WORK REQUIRED — Your response should consist solely of the lines from the one containing "The image size is (508, 576)." through the end of the data, copied exactly.

Start of EXERCISE MATERIAL

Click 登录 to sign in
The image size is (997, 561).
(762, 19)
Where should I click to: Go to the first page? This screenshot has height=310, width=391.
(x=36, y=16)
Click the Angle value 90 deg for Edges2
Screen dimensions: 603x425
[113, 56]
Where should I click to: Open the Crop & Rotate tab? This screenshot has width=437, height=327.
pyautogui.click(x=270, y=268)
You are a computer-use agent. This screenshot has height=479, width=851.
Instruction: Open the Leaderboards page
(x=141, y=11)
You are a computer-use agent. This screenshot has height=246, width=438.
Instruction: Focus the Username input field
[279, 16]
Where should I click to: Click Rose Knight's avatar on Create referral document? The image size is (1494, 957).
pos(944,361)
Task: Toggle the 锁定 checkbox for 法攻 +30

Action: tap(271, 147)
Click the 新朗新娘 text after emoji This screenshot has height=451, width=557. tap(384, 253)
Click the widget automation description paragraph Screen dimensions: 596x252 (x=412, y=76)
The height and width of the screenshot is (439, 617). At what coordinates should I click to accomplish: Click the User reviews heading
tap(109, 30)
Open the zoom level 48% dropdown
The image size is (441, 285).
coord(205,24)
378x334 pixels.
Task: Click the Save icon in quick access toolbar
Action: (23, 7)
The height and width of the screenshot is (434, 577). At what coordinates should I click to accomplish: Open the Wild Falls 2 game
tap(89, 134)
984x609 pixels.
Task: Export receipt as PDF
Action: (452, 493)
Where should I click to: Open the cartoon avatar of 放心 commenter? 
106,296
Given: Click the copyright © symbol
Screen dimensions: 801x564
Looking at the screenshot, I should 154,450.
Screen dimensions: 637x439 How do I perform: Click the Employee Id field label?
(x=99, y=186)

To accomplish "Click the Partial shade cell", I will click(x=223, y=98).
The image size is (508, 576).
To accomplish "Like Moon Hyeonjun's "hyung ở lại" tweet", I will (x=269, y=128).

End of EXERCISE MATERIAL

TASK ANSWER —
The image size is (508, 576).
To accomplish "Like Moon Hyeonjun's "hyung ở lại" tweet", I will (x=269, y=128).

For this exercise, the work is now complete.